PROVIDED DATA:

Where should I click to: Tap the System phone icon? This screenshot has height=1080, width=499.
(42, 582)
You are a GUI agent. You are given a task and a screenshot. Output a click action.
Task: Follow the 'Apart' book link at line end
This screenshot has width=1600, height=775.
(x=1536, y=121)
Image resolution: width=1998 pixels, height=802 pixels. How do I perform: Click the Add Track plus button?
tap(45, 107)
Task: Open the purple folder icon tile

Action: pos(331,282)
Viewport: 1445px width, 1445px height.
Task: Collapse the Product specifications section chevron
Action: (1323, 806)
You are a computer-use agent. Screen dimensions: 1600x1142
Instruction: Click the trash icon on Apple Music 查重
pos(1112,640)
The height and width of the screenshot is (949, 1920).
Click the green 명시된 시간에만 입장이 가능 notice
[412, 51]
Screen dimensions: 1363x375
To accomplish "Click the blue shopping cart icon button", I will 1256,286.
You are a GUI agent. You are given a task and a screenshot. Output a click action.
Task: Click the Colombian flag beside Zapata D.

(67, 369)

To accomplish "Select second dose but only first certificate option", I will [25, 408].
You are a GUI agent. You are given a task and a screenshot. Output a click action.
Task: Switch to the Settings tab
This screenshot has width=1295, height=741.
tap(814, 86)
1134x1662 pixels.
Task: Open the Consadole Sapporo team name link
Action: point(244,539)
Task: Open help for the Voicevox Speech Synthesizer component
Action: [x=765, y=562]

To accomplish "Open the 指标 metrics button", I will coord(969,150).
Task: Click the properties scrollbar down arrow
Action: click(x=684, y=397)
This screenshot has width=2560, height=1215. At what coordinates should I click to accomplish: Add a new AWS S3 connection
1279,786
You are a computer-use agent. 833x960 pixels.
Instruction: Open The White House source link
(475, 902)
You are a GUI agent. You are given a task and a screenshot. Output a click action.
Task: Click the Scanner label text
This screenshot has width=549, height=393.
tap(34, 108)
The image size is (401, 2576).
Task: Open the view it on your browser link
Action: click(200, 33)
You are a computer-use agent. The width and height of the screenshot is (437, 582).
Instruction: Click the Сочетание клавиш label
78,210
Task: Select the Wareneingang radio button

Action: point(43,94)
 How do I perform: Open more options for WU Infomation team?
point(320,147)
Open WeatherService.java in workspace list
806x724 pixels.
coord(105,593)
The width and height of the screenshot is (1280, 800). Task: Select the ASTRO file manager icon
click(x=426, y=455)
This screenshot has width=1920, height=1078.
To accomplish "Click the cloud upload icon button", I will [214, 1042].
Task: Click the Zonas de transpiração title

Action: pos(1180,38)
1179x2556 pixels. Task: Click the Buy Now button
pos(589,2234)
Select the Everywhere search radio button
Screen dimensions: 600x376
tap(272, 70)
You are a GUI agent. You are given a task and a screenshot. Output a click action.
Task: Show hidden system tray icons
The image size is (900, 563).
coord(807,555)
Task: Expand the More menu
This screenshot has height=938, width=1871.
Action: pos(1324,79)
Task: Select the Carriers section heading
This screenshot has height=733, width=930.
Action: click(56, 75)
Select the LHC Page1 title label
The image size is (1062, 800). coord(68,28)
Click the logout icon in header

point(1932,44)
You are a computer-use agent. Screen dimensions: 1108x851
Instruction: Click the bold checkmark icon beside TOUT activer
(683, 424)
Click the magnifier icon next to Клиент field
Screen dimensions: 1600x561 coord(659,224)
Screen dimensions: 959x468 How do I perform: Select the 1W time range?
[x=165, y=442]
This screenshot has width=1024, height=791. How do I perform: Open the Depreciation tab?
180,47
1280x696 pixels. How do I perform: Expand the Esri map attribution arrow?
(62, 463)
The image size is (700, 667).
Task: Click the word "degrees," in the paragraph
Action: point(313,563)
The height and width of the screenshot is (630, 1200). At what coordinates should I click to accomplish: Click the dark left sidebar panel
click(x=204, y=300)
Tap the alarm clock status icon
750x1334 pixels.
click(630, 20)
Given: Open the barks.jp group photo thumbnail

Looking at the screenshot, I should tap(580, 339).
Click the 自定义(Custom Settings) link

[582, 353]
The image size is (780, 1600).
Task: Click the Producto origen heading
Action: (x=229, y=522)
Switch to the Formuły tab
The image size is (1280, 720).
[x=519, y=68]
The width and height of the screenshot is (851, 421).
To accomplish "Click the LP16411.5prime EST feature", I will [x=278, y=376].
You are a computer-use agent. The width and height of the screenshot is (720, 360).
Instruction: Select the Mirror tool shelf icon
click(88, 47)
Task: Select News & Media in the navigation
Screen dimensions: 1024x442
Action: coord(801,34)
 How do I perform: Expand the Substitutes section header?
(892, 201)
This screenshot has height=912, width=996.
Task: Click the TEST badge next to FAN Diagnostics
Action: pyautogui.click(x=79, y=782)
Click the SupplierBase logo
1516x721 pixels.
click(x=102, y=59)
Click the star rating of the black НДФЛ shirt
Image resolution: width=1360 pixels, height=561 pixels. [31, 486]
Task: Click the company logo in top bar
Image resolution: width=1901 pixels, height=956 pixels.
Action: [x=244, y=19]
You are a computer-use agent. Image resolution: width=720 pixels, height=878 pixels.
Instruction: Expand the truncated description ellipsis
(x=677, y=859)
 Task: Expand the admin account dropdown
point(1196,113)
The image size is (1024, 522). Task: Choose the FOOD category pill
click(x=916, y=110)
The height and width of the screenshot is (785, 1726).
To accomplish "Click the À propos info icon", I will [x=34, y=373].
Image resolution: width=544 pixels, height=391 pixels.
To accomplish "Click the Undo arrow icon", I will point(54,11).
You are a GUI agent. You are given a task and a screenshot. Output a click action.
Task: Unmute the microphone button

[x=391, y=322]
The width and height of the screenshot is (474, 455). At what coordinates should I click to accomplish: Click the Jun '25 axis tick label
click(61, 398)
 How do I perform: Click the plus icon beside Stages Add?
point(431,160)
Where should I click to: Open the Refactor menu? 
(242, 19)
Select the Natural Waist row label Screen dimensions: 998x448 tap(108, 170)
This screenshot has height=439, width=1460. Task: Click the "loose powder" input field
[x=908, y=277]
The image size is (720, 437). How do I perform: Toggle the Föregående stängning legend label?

PROBLEM DETAILS:
All of the material is to be retyped verbatim.

OUTPUT:
Where should I click to: Tap the System phone icon? This screenshot has height=1080, width=499.
(42, 582)
You are a GUI agent. You are given a task and a screenshot. Output a click action.
Task: Follow the 'Apart' book link at line end
This screenshot has width=1600, height=775.
(x=1536, y=121)
Image resolution: width=1998 pixels, height=802 pixels. How do I perform: Click the Add Track plus button?
tap(45, 107)
Task: Open the purple folder icon tile

Action: pos(331,282)
Viewport: 1445px width, 1445px height.
Task: Collapse the Product specifications section chevron
Action: (1323, 806)
You are a computer-use agent. Screen dimensions: 1600x1142
Instruction: Click the trash icon on Apple Music 查重
pos(1112,640)
The height and width of the screenshot is (949, 1920).
Click the green 명시된 시간에만 입장이 가능 notice
[412, 51]
Screen dimensions: 1363x375
To accomplish "Click the blue shopping cart icon button", I will 1256,286.
You are a GUI agent. You are given a task and a screenshot. Output a click action.
Task: Click the Colombian flag beside Zapata D.

(67, 369)

To accomplish "Select second dose but only first certificate option", I will [25, 408].
You are a GUI agent. You are given a task and a screenshot. Output a click action.
Task: Switch to the Settings tab
This screenshot has width=1295, height=741.
tap(814, 86)
1134x1662 pixels.
Task: Open the Consadole Sapporo team name link
Action: point(244,539)
Task: Open help for the Voicevox Speech Synthesizer component
Action: [x=765, y=562]

To accomplish "Open the 指标 metrics button", I will coord(969,150).
Task: Click the properties scrollbar down arrow
Action: click(x=684, y=397)
This screenshot has width=2560, height=1215. At what coordinates should I click to accomplish: Add a new AWS S3 connection
1279,786
You are a computer-use agent. 833x960 pixels.
Instruction: Open The White House source link
(475, 902)
You are a GUI agent. You are given a task and a screenshot. Output a click action.
Task: Click the Scanner label text
This screenshot has width=549, height=393.
tap(34, 108)
The image size is (401, 2576).
Task: Open the view it on your browser link
Action: click(200, 33)
You are a computer-use agent. The width and height of the screenshot is (437, 582).
Instruction: Click the Сочетание клавиш label
78,210
Task: Select the Wareneingang radio button

Action: point(43,94)
 How do I perform: Open more options for WU Infomation team?
point(320,147)
Open WeatherService.java in workspace list
806x724 pixels.
coord(105,593)
The width and height of the screenshot is (1280, 800). Task: Select the ASTRO file manager icon
click(x=426, y=455)
This screenshot has width=1920, height=1078.
To accomplish "Click the cloud upload icon button", I will [214, 1042].
Task: Click the Zonas de transpiração title

Action: pos(1180,38)
1179x2556 pixels. Task: Click the Buy Now button
pos(589,2234)
Select the Everywhere search radio button
Screen dimensions: 600x376
tap(272, 70)
You are a GUI agent. You are given a task and a screenshot. Output a click action.
Task: Show hidden system tray icons
The image size is (900, 563).
coord(807,555)
Task: Expand the More menu
This screenshot has height=938, width=1871.
Action: pos(1324,79)
Task: Select the Carriers section heading
This screenshot has height=733, width=930.
Action: click(56, 75)
Select the LHC Page1 title label
The image size is (1062, 800). coord(68,28)
Click the logout icon in header

point(1932,44)
You are a computer-use agent. Screen dimensions: 1108x851
Instruction: Click the bold checkmark icon beside TOUT activer
(683, 424)
Click the magnifier icon next to Клиент field
Screen dimensions: 1600x561 coord(659,224)
Screen dimensions: 959x468 How do I perform: Select the 1W time range?
[x=165, y=442]
This screenshot has width=1024, height=791. How do I perform: Open the Depreciation tab?
180,47
1280x696 pixels. How do I perform: Expand the Esri map attribution arrow?
(62, 463)
The image size is (700, 667).
Task: Click the word "degrees," in the paragraph
Action: point(313,563)
The height and width of the screenshot is (630, 1200). At what coordinates should I click to accomplish: Click the dark left sidebar panel
click(x=204, y=300)
Tap the alarm clock status icon
750x1334 pixels.
click(630, 20)
Given: Open the barks.jp group photo thumbnail

Looking at the screenshot, I should tap(580, 339).
Click the 自定义(Custom Settings) link

[582, 353]
The image size is (780, 1600).
Task: Click the Producto origen heading
Action: (x=229, y=522)
Switch to the Formuły tab
The image size is (1280, 720).
[x=519, y=68]
The width and height of the screenshot is (851, 421).
To accomplish "Click the LP16411.5prime EST feature", I will [x=278, y=376].
You are a computer-use agent. The width and height of the screenshot is (720, 360).
Instruction: Select the Mirror tool shelf icon
click(88, 47)
Task: Select News & Media in the navigation
Screen dimensions: 1024x442
Action: coord(801,34)
 How do I perform: Expand the Substitutes section header?
(892, 201)
This screenshot has height=912, width=996.
Task: Click the TEST badge next to FAN Diagnostics
Action: pyautogui.click(x=79, y=782)
Click the SupplierBase logo
1516x721 pixels.
click(x=102, y=59)
Click the star rating of the black НДФЛ shirt
Image resolution: width=1360 pixels, height=561 pixels. [31, 486]
Task: Click the company logo in top bar
Image resolution: width=1901 pixels, height=956 pixels.
Action: [x=244, y=19]
You are a computer-use agent. Image resolution: width=720 pixels, height=878 pixels.
Instruction: Expand the truncated description ellipsis
(x=677, y=859)
 Task: Expand the admin account dropdown
point(1196,113)
The image size is (1024, 522). Task: Choose the FOOD category pill
click(x=916, y=110)
The height and width of the screenshot is (785, 1726).
To accomplish "Click the À propos info icon", I will [x=34, y=373].
Image resolution: width=544 pixels, height=391 pixels.
To accomplish "Click the Undo arrow icon", I will point(54,11).
You are a GUI agent. You are given a task and a screenshot. Output a click action.
Task: Unmute the microphone button

[x=391, y=322]
The width and height of the screenshot is (474, 455). At what coordinates should I click to accomplish: Click the Jun '25 axis tick label
click(61, 398)
 How do I perform: Click the plus icon beside Stages Add?
point(431,160)
Where should I click to: Open the Refactor menu? 
(242, 19)
Select the Natural Waist row label Screen dimensions: 998x448 tap(108, 170)
This screenshot has height=439, width=1460. Task: Click the "loose powder" input field
[x=908, y=277]
The image size is (720, 437). How do I perform: Toggle the Föregående stängning legend label?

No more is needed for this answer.